TASK TO COMPLETE >>
Please edit the lines below by replacing "paginator" with "pager" and leaving everything else unchanged.

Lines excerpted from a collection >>
☆ ☆ ☆

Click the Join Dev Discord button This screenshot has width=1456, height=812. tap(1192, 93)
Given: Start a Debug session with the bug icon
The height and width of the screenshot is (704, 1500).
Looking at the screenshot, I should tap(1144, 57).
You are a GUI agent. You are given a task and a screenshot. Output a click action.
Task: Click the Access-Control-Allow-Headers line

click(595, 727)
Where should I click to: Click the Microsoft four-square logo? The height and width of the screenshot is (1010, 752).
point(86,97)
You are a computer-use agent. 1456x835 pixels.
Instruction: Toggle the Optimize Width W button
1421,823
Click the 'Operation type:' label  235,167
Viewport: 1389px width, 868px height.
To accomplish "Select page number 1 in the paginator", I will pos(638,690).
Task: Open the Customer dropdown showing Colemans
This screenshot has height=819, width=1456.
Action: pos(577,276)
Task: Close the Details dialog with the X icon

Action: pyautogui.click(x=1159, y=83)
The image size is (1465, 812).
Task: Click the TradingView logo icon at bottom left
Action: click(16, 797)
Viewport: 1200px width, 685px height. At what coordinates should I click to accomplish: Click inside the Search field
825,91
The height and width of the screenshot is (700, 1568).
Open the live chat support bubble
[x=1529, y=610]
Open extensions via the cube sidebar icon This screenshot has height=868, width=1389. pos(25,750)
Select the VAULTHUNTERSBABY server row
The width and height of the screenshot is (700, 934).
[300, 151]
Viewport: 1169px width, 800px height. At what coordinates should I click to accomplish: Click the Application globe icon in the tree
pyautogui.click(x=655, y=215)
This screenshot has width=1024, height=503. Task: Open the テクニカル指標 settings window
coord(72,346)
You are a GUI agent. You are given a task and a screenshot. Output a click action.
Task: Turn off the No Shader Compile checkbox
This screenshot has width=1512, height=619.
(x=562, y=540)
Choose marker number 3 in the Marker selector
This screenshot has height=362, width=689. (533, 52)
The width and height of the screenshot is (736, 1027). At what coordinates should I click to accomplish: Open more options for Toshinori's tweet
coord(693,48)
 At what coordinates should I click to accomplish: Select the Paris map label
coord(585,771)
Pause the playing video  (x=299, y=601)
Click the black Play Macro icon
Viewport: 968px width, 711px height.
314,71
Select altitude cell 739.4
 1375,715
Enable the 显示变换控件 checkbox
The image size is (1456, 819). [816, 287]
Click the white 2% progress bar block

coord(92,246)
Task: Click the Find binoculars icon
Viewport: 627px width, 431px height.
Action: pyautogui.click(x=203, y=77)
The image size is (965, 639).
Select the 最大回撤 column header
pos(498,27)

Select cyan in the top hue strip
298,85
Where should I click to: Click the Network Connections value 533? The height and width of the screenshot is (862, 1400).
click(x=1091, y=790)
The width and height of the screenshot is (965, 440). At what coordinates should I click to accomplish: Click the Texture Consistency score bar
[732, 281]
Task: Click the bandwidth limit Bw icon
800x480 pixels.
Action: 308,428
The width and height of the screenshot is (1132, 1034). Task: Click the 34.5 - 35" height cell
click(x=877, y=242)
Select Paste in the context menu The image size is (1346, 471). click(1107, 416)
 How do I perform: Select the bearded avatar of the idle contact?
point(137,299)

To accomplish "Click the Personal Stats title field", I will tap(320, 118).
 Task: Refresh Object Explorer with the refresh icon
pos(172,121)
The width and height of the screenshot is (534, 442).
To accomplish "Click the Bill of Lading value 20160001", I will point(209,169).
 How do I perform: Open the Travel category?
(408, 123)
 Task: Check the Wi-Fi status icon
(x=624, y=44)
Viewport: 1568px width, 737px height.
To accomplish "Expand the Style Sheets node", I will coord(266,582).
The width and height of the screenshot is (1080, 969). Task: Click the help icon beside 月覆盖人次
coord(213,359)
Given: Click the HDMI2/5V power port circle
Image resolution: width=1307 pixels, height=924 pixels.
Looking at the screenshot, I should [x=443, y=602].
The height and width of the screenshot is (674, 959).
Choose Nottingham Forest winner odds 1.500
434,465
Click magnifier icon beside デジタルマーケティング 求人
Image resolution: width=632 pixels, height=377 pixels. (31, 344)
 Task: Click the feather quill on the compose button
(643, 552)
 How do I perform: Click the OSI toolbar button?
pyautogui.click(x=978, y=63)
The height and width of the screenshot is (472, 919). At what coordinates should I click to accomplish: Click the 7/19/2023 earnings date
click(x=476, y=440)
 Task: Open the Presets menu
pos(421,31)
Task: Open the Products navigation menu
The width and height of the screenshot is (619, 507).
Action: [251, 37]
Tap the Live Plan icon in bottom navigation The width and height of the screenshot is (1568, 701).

☆ ☆ ☆

SOLUTION FOR THIS TASK >>
Click the Join Dev Discord button This screenshot has width=1456, height=812. tap(1192, 93)
Given: Start a Debug session with the bug icon
The height and width of the screenshot is (704, 1500).
Looking at the screenshot, I should tap(1144, 57).
You are a GUI agent. You are given a task and a screenshot. Output a click action.
Task: Click the Access-Control-Allow-Headers line

click(595, 727)
Where should I click to: Click the Microsoft four-square logo? The height and width of the screenshot is (1010, 752).
point(86,97)
You are a computer-use agent. 1456x835 pixels.
Instruction: Toggle the Optimize Width W button
1421,823
Click the 'Operation type:' label  235,167
Viewport: 1389px width, 868px height.
To accomplish "Select page number 1 in the pager", I will pos(638,690).
Task: Open the Customer dropdown showing Colemans
This screenshot has height=819, width=1456.
Action: pos(577,276)
Task: Close the Details dialog with the X icon

Action: pyautogui.click(x=1159, y=83)
The image size is (1465, 812).
Task: Click the TradingView logo icon at bottom left
Action: click(16, 797)
Viewport: 1200px width, 685px height. At what coordinates should I click to accomplish: Click inside the Search field
825,91
The height and width of the screenshot is (700, 1568).
Open the live chat support bubble
[x=1529, y=610]
Open extensions via the cube sidebar icon This screenshot has height=868, width=1389. pos(25,750)
Select the VAULTHUNTERSBABY server row
The width and height of the screenshot is (700, 934).
[300, 151]
Viewport: 1169px width, 800px height. At what coordinates should I click to accomplish: Click the Application globe icon in the tree
pyautogui.click(x=655, y=215)
This screenshot has width=1024, height=503. Task: Open the テクニカル指標 settings window
coord(72,346)
You are a GUI agent. You are given a task and a screenshot. Output a click action.
Task: Turn off the No Shader Compile checkbox
This screenshot has width=1512, height=619.
(x=562, y=540)
Choose marker number 3 in the Marker selector
This screenshot has height=362, width=689. (533, 52)
The width and height of the screenshot is (736, 1027). At what coordinates should I click to accomplish: Open more options for Toshinori's tweet
coord(693,48)
 At what coordinates should I click to accomplish: Select the Paris map label
coord(585,771)
Pause the playing video  (x=299, y=601)
Click the black Play Macro icon
Viewport: 968px width, 711px height.
314,71
Select altitude cell 739.4
 1375,715
Enable the 显示变换控件 checkbox
The image size is (1456, 819). [816, 287]
Click the white 2% progress bar block

coord(92,246)
Task: Click the Find binoculars icon
Viewport: 627px width, 431px height.
Action: pyautogui.click(x=203, y=77)
The image size is (965, 639).
Select the 最大回撤 column header
pos(498,27)

Select cyan in the top hue strip
298,85
Where should I click to: Click the Network Connections value 533? The height and width of the screenshot is (862, 1400).
click(x=1091, y=790)
The width and height of the screenshot is (965, 440). At what coordinates should I click to accomplish: Click the Texture Consistency score bar
[732, 281]
Task: Click the bandwidth limit Bw icon
800x480 pixels.
Action: 308,428
The width and height of the screenshot is (1132, 1034). Task: Click the 34.5 - 35" height cell
click(x=877, y=242)
Select Paste in the context menu The image size is (1346, 471). click(1107, 416)
 How do I perform: Select the bearded avatar of the idle contact?
point(137,299)

To accomplish "Click the Personal Stats title field", I will tap(320, 118).
 Task: Refresh Object Explorer with the refresh icon
pos(172,121)
The width and height of the screenshot is (534, 442).
To accomplish "Click the Bill of Lading value 20160001", I will point(209,169).
 How do I perform: Open the Travel category?
(408, 123)
 Task: Check the Wi-Fi status icon
(x=624, y=44)
Viewport: 1568px width, 737px height.
To accomplish "Expand the Style Sheets node", I will coord(266,582).
The width and height of the screenshot is (1080, 969). Task: Click the help icon beside 月覆盖人次
coord(213,359)
Given: Click the HDMI2/5V power port circle
Image resolution: width=1307 pixels, height=924 pixels.
Looking at the screenshot, I should [x=443, y=602].
The height and width of the screenshot is (674, 959).
Choose Nottingham Forest winner odds 1.500
434,465
Click magnifier icon beside デジタルマーケティング 求人
Image resolution: width=632 pixels, height=377 pixels. (31, 344)
 Task: Click the feather quill on the compose button
(643, 552)
 How do I perform: Click the OSI toolbar button?
pyautogui.click(x=978, y=63)
The height and width of the screenshot is (472, 919). At what coordinates should I click to accomplish: Click the 7/19/2023 earnings date
click(x=476, y=440)
 Task: Open the Presets menu
pos(421,31)
Task: Open the Products navigation menu
The width and height of the screenshot is (619, 507).
Action: [251, 37]
Tap the Live Plan icon in bottom navigation The width and height of the screenshot is (1568, 701).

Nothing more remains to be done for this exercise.